**Instructions for the task:** Starting with the line containing "787x398 pixels. At" and going on through the line containing "Action: coord(153,134)", give these items again with "Layout tab" changed to "Design tab" and nothing else altered.

** begin Records provided **

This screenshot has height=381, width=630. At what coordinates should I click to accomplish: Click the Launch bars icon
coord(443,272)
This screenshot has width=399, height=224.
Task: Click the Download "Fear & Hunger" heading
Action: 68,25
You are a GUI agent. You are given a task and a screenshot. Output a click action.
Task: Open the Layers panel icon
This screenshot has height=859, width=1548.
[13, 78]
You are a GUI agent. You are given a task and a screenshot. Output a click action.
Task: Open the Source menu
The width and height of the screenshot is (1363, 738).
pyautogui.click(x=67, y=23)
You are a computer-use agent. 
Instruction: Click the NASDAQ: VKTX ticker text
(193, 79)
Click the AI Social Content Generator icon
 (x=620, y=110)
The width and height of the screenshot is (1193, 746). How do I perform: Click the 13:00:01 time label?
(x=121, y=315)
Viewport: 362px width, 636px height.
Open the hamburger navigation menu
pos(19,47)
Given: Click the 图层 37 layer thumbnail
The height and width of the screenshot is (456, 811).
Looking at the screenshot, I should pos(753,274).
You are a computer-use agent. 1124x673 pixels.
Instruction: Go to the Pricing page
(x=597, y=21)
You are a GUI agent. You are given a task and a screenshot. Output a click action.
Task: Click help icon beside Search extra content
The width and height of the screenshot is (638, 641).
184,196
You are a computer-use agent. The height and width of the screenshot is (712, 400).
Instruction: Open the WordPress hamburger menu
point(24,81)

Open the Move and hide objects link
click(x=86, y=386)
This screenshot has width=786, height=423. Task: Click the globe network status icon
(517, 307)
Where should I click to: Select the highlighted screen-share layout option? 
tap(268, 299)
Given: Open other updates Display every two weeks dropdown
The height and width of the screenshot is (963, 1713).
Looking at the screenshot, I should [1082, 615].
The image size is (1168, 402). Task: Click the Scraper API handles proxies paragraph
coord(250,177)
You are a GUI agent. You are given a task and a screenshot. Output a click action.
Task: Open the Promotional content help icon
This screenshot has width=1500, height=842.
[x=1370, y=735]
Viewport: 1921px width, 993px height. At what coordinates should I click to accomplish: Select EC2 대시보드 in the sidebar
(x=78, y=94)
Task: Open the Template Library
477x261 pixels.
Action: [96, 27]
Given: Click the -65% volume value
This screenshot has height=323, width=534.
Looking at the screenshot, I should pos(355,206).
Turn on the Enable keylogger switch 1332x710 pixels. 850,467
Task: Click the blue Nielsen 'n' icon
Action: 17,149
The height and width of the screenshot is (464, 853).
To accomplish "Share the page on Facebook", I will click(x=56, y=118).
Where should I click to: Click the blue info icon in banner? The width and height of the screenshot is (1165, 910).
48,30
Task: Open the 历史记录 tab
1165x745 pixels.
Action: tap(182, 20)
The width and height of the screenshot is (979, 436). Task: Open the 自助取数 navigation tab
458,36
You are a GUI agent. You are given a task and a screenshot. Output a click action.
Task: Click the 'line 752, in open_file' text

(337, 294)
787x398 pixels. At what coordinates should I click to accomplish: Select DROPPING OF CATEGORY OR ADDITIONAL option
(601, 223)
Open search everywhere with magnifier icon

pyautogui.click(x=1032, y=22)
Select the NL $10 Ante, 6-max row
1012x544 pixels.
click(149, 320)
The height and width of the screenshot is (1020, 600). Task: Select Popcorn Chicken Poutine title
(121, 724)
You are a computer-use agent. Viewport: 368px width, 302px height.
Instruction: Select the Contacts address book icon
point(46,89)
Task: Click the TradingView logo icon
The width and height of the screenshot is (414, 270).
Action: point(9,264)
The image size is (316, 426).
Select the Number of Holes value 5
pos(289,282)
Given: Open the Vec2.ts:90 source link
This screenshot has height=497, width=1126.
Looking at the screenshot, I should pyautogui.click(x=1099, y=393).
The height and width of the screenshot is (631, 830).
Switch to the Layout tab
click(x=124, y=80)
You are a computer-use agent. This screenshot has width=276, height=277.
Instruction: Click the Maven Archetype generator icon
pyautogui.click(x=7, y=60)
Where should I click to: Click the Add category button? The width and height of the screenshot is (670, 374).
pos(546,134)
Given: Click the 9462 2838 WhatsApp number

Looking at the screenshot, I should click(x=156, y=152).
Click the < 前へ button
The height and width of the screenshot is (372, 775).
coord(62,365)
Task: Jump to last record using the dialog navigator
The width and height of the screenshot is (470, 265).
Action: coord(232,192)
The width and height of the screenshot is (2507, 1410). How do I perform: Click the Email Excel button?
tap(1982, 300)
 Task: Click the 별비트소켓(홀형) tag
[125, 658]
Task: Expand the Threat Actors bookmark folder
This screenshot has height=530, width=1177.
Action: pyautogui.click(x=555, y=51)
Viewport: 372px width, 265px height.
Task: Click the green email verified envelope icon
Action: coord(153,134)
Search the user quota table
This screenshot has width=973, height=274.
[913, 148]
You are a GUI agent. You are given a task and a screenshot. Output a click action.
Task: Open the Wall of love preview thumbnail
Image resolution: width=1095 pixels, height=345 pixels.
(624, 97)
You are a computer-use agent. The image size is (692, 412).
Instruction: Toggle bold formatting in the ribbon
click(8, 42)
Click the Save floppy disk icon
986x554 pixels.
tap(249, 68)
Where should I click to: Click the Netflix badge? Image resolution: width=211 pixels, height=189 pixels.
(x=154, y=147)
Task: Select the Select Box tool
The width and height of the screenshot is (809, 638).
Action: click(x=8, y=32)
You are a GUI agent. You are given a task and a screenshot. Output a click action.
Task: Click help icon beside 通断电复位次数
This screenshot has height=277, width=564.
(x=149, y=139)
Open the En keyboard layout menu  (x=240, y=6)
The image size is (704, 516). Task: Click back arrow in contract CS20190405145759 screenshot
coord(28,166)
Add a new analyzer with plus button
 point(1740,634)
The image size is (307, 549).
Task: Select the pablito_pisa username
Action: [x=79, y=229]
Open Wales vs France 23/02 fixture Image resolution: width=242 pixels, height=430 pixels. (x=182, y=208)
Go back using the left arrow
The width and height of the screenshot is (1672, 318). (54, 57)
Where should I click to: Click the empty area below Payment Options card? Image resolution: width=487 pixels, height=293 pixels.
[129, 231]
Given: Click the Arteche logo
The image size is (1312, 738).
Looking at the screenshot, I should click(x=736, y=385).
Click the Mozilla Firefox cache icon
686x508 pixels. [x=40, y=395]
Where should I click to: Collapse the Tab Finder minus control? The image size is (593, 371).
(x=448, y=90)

** end Records provided **

**Full answer:**
787x398 pixels. At what coordinates should I click to accomplish: Select DROPPING OF CATEGORY OR ADDITIONAL option
(601, 223)
Open search everywhere with magnifier icon

pyautogui.click(x=1032, y=22)
Select the NL $10 Ante, 6-max row
1012x544 pixels.
click(149, 320)
The height and width of the screenshot is (1020, 600). Task: Select Popcorn Chicken Poutine title
(121, 724)
You are a computer-use agent. Viewport: 368px width, 302px height.
Instruction: Select the Contacts address book icon
point(46,89)
Task: Click the TradingView logo icon
The width and height of the screenshot is (414, 270).
Action: point(9,264)
The image size is (316, 426).
Select the Number of Holes value 5
pos(289,282)
Given: Open the Vec2.ts:90 source link
This screenshot has height=497, width=1126.
Looking at the screenshot, I should pyautogui.click(x=1099, y=393).
The height and width of the screenshot is (631, 830).
Switch to the Design tab
click(x=124, y=80)
You are a computer-use agent. This screenshot has width=276, height=277.
Instruction: Click the Maven Archetype generator icon
pyautogui.click(x=7, y=60)
Where should I click to: Click the Add category button? The width and height of the screenshot is (670, 374).
pos(546,134)
Given: Click the 9462 2838 WhatsApp number

Looking at the screenshot, I should click(x=156, y=152).
Click the < 前へ button
The height and width of the screenshot is (372, 775).
coord(62,365)
Task: Jump to last record using the dialog navigator
The width and height of the screenshot is (470, 265).
Action: coord(232,192)
The width and height of the screenshot is (2507, 1410). How do I perform: Click the Email Excel button?
tap(1982, 300)
 Task: Click the 별비트소켓(홀형) tag
[125, 658]
Task: Expand the Threat Actors bookmark folder
This screenshot has height=530, width=1177.
Action: pyautogui.click(x=555, y=51)
Viewport: 372px width, 265px height.
Task: Click the green email verified envelope icon
Action: coord(153,134)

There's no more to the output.